WHAT YOU HAVE TO DO: All of the records are to be reproduced exactly.

..............................

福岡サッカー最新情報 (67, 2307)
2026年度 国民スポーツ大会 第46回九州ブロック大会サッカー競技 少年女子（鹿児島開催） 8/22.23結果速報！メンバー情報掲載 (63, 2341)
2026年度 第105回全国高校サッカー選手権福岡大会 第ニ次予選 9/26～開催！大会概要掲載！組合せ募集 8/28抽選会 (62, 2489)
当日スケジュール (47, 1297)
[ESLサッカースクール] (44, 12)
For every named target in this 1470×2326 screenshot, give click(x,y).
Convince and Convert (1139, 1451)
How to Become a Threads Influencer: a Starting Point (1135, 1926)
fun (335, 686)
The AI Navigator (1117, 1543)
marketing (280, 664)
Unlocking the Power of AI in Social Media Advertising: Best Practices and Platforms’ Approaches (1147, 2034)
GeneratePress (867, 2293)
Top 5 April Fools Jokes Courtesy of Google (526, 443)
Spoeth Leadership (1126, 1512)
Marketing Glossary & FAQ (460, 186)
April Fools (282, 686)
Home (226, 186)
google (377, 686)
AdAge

..............................

TASK RESPONSE:
福岡サッカー最新情報 (67, 2307)
2026年度 国民スポーツ大会 第46回九州ブロック大会サッカー競技 少年女子（鹿児島開催） 8/22.23結果速報！メンバー情報掲載 (63, 2341)
2026年度 第105回全国高校サッカー選手権福岡大会 第ニ次予選 9/26～開催！大会概要掲載！組合せ募集 8/28抽選会 (62, 2489)
当日スケジュール (47, 1297)
[ESLサッカースクール] (44, 12)
For every named target in this 1470×2326 screenshot, give click(x,y).
Convince and Convert (1139, 1451)
How to Become a Threads Influencer: a Starting Point (1135, 1926)
fun (335, 686)
The AI Navigator (1117, 1543)
marketing (280, 664)
Unlocking the Power of AI in Social Media Advertising: Best Practices and Platforms’ Approaches (1147, 2034)
GeneratePress (867, 2293)
Top 5 April Fools Jokes Courtesy of Google (526, 443)
Spoeth Leadership (1126, 1512)
Marketing Glossary & FAQ (460, 186)
April Fools (282, 686)
Home (226, 186)
google (377, 686)
AdAge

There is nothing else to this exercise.